ELECTROPHYSIOLOGICAL CHARACTERIZATION OF THE LOCUS COERULEUS NETWORK IN A RODENT MODEL OF PRODROMAL PARKINSON’S DISEASE

Parkinson’s disease (PD) is a chronic progressive neurodegenerative disorder associated with non-motor symptoms that often emerge during prodromal stages. The locus coeruleus (LC), the main noradrenergic nucleus of the brain, is among the regions affected early, and its dysfunction and α-synuclein (α-syn)-associated pathology have been linked to early emotional and cognitive disturbances. Despite being small, the LC contains distinct neuronal subpopulations that project to specific brain regions, including the amygdala and the hippocampus (HP), which play key roles in emotional processing and cognition, respectively.

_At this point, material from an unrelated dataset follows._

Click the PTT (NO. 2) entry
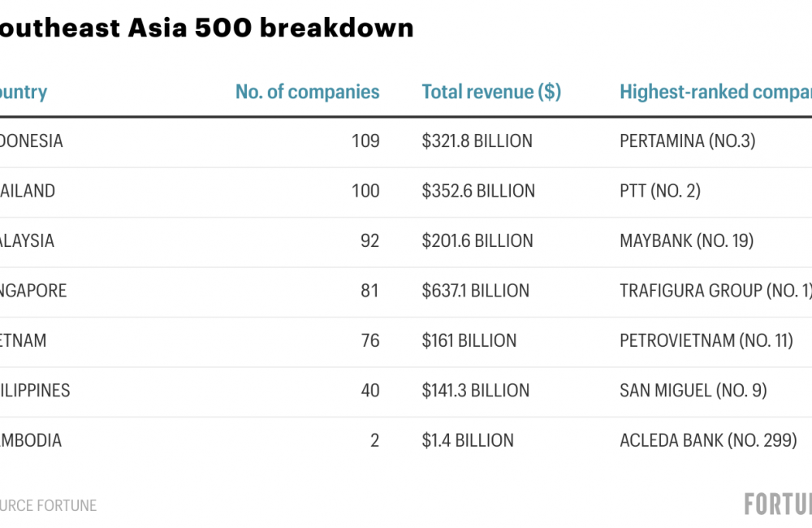812x528 pixels. tap(659, 191)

However, the functional impact of early α-syn pathology on specific LC-limbic circuits remains unknown. In this study, we investigated whether α-syn overexpression in the LC alters the electrophysiological properties of noradrenergic LC neurons projecting to the central amygdala (CeA) and HP, as potential early mechanisms underlying non-motor symptoms in PD. Using a prodromal PD mouse model with viral-mediated human α-syn overexpression in the LC, LC-CeA and LC-HP neurons were retrogradely labeled with retrobeads injected into their respective target regions. Ex vivo electrophysiological recordings were performed in brainstem slices to assess intrinsic membrane properties and neuronal excitability in these projection-defined LC neurons. Preliminary results reveal subtle alterations in electrophysiological properties of LC-CeA and LC-HP neurons in α-syn–overexpressing mice, with potential sex-dependent and projection-specific differences. These findings suggest that α-syn accumulation may selectively affect specific LC neuronal subpopulations, supporting the hypothesis that early circuit-level dysfunction contributes to the emergence of emotional and cognitive non-motor symptoms during initial stages of PD.